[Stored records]
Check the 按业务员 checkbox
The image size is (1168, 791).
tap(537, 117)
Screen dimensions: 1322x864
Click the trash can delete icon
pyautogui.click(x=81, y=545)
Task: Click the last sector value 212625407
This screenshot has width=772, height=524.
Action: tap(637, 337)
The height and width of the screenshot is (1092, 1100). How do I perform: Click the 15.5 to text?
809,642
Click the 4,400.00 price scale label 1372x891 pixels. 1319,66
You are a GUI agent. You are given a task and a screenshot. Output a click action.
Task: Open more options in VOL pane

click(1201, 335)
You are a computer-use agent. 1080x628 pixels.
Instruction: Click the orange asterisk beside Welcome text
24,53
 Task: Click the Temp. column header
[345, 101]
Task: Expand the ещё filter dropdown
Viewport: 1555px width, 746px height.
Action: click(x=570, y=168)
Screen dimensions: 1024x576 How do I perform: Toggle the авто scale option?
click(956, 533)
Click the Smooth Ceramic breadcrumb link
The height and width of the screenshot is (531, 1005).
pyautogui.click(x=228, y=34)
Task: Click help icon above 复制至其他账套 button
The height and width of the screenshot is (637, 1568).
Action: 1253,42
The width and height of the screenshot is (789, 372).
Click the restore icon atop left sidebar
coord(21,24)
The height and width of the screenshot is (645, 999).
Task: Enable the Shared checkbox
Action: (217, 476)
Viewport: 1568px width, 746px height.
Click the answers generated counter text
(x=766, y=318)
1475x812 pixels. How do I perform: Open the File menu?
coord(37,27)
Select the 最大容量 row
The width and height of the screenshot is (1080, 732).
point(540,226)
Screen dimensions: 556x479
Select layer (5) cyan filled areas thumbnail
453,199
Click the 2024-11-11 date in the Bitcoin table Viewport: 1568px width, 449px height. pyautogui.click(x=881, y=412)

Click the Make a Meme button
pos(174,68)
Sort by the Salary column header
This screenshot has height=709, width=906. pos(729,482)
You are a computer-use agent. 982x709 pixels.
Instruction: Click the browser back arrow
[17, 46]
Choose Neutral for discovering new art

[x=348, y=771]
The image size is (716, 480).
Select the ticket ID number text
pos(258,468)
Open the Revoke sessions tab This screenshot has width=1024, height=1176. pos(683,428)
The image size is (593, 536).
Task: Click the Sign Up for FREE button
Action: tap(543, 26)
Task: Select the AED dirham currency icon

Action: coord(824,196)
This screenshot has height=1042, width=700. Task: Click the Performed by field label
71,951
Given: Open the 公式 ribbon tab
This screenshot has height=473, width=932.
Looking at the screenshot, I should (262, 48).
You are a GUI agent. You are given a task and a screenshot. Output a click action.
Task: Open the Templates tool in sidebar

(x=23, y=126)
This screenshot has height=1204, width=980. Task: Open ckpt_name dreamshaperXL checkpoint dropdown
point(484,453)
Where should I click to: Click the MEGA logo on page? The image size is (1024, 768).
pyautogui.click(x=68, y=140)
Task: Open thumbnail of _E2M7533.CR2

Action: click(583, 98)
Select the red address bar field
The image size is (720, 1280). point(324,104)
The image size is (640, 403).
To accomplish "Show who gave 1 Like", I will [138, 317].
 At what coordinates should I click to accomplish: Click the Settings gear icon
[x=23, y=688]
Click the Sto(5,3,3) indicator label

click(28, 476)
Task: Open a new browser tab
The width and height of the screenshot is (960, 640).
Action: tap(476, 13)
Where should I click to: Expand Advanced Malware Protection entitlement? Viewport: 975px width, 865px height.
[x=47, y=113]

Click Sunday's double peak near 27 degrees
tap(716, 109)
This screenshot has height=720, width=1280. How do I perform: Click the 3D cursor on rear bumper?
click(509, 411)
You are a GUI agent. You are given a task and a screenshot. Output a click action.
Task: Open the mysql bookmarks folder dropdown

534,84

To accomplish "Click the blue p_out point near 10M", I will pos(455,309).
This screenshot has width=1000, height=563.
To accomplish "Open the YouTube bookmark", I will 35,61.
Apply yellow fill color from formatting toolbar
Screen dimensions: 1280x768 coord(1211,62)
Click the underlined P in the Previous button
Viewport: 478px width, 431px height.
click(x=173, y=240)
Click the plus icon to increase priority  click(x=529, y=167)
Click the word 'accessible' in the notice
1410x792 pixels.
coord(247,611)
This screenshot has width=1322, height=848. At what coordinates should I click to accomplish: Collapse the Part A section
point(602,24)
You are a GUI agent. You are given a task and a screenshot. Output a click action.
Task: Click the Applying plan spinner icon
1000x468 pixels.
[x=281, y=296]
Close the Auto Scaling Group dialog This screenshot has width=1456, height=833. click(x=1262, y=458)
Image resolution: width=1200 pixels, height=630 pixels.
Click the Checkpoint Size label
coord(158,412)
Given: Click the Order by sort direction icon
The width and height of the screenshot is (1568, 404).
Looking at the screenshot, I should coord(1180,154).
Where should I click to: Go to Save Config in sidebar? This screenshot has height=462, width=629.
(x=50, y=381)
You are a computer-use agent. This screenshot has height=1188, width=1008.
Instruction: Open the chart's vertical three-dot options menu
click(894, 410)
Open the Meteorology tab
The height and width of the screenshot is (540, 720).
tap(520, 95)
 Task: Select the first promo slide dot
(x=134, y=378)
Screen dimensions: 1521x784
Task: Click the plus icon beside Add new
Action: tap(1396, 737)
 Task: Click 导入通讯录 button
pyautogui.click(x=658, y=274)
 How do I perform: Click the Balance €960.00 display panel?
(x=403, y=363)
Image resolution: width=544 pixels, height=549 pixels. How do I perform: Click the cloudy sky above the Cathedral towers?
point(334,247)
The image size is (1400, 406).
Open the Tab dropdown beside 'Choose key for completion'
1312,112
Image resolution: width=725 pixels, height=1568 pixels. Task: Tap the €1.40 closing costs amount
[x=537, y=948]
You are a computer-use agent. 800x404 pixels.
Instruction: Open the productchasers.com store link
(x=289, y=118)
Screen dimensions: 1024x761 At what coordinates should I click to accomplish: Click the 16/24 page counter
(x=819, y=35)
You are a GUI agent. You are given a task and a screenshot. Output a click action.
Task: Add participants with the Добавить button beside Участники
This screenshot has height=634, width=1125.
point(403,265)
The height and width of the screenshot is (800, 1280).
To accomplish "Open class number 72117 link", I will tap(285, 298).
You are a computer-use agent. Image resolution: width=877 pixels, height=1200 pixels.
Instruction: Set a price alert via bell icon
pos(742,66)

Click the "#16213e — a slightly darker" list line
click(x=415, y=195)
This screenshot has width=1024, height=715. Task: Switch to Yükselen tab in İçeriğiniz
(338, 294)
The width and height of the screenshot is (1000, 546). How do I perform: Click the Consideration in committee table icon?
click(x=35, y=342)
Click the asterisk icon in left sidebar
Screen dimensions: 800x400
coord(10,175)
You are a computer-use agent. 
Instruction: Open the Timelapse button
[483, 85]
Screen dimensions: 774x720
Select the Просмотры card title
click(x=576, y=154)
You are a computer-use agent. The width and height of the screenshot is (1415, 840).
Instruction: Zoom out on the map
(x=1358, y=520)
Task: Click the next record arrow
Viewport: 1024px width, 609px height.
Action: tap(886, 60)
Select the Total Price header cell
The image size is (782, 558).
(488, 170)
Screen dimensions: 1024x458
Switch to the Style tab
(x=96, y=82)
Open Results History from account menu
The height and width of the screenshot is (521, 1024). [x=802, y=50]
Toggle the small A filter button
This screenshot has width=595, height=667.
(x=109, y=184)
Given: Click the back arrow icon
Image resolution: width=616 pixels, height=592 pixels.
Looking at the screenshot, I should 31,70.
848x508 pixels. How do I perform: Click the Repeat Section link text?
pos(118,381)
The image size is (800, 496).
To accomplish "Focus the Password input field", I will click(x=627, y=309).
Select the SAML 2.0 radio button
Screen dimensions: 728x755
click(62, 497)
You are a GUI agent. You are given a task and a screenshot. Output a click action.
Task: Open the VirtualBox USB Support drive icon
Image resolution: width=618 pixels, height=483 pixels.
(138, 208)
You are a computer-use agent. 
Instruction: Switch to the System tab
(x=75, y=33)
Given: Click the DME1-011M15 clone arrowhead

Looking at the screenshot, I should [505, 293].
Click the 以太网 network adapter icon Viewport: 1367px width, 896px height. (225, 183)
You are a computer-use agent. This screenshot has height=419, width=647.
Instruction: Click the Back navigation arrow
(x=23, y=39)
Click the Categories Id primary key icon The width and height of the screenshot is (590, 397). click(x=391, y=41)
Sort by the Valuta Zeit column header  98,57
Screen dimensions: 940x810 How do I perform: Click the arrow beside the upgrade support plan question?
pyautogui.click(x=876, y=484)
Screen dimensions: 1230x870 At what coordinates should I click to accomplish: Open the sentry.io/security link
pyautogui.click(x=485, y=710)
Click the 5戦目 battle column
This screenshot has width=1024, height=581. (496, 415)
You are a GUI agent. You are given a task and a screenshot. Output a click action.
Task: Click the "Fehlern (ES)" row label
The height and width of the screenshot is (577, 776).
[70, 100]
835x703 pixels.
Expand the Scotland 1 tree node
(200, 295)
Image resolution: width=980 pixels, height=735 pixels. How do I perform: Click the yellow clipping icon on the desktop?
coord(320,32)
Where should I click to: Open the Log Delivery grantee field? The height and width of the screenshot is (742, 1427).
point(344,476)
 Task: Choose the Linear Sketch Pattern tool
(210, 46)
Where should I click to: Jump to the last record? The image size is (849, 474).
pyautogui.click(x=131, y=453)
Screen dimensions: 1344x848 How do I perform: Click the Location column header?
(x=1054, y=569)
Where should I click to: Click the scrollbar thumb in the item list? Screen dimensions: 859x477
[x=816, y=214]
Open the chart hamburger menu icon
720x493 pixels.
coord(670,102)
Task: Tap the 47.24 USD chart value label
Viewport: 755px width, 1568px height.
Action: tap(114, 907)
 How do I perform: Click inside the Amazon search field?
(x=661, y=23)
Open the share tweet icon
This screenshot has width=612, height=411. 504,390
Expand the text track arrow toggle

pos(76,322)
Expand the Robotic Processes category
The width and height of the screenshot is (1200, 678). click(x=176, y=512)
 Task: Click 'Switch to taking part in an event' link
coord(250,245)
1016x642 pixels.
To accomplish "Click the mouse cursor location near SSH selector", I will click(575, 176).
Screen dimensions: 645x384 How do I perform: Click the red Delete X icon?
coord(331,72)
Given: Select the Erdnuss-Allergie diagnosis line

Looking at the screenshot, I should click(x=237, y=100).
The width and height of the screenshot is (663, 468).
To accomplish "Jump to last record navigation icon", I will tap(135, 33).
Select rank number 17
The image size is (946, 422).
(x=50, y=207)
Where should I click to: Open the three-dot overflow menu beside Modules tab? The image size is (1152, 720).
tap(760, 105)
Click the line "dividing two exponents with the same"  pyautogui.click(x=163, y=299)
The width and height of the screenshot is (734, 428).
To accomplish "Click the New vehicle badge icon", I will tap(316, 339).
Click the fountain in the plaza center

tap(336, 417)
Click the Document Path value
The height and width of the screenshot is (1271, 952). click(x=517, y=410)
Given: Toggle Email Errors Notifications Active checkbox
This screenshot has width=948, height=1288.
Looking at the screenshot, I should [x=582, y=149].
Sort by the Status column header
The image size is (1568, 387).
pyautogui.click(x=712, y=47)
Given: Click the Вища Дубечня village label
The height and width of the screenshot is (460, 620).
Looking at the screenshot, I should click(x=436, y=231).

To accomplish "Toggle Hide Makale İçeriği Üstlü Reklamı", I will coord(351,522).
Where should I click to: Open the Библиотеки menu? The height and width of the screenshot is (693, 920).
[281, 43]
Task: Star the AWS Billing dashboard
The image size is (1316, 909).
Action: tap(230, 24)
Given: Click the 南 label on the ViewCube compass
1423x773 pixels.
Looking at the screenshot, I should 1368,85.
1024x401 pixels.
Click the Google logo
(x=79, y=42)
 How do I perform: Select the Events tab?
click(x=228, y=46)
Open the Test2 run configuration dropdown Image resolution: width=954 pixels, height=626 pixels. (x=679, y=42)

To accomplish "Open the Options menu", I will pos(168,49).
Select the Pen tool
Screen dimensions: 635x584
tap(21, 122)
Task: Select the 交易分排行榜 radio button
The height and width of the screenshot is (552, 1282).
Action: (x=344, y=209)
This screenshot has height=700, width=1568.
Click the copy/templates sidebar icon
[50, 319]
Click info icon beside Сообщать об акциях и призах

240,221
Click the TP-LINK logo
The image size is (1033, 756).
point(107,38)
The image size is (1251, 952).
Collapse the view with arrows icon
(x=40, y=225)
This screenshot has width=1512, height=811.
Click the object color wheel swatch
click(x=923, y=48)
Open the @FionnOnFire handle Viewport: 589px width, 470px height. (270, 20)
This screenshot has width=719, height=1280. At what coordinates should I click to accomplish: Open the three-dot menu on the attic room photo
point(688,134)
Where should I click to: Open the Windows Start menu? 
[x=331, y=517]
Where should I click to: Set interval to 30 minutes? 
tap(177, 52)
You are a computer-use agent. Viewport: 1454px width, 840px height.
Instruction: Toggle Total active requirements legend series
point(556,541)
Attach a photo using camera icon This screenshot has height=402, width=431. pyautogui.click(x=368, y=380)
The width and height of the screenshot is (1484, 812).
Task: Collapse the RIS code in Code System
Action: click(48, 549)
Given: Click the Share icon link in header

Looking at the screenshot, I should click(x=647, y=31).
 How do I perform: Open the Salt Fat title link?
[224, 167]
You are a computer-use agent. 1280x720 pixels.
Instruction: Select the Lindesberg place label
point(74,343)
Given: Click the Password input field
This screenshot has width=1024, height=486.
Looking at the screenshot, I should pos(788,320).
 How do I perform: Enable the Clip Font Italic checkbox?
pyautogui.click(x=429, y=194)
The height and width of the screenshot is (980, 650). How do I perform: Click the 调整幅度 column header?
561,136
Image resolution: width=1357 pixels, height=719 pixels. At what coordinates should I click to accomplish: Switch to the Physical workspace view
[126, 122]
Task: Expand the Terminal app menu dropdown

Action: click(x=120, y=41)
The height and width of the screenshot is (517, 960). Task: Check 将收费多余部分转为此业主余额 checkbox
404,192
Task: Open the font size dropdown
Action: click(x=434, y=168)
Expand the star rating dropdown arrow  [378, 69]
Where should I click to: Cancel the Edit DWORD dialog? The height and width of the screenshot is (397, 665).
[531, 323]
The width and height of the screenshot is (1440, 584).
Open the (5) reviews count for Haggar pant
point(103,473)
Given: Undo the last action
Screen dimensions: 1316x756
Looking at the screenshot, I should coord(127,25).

◆ EXERCISE DETAILS
Return exactly the lines from the one containing "Open the (5) reviews count for Haggar pant" to the last line of the data, and nothing more.

◆ ANSWER TO THIS TASK
Open the (5) reviews count for Haggar pant
point(103,473)
Given: Undo the last action
Screen dimensions: 1316x756
Looking at the screenshot, I should coord(127,25).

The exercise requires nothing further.